--- TEXT BLOCK ---

▬▬▬▬▬▬

Anderson started employment at CSI as a truck driver in April 1992. CSI discharged him in August 1997 on the grounds that he had violated the company’s prohibitions against engaging in personal business on company time, using company equipment to conduct personal business, and driving into or through Forney. Anderson alleges that the real reason CSI terminated him was that he had filed a workers’ compensation claim—his second while a CSI employee—arising from a severely broken ankle that he suffered in January 1997 during the course and scope of his employment at CSI.

Anderson also asserts that after CSI discharged him and while he was seeking employment at Kaplan Trucking (“Kaplan”), CSI told Kaplan that he was “bad news.”

III

CSI moves for summary judgment dismissing Anderson’s retaliation claim on the grounds that he cannot establish a causal link between the filing of the workers’ compensation claim and his discharge and cannot prove that CSI terminated his employment based on a retaliatory motive rather than on the legitimate reason that it has adduced.

A

Section 451.001 provides that a person may not discharge or in any other manner discriminate against an employee because the employee has (1) filed a workers’ compensation claim in good faith, (2) hired a lawyer to represent the employee in a claim, (3) instituted or caused to be instituted in good faith a proceeding under the Texas Workers’ Compensation Act, or (4) testified or is about to testify in a proceeding under the Texas Workers’ Compensation Act. Tex. Lab.Code Ann. § 451.001 (Vernon 1996).

▬▬▬▬▬▬

--- SUPPLIED DATA ---
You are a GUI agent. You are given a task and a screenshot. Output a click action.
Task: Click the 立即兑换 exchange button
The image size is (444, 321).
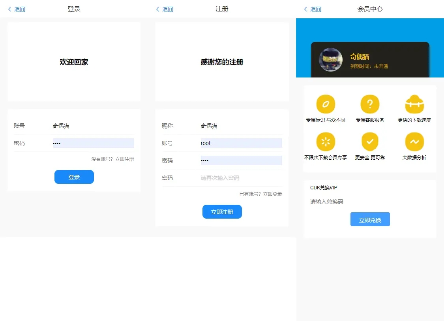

▬▬▬▬▬▬

--- WORK INSTRUCTIONS ---
Quote the workers' compensation retaliation text word for word, the stretch from "Section 451.001 provides" through "451.001 (Vernon 1996).".

--- EXERCISE SOLUTION ---
Section 451.001 provides that a person may not discharge or in any other manner discriminate against an employee because the employee has (1) filed a workers’ compensation claim in good faith, (2) hired a lawyer to represent the employee in a claim, (3) instituted or caused to be instituted in good faith a proceeding under the Texas Workers’ Compensation Act, or (4) testified or is about to testify in a proceeding under the Texas Workers’ Compensation Act. Tex. Lab.Code Ann. § 451.001 (Vernon 1996).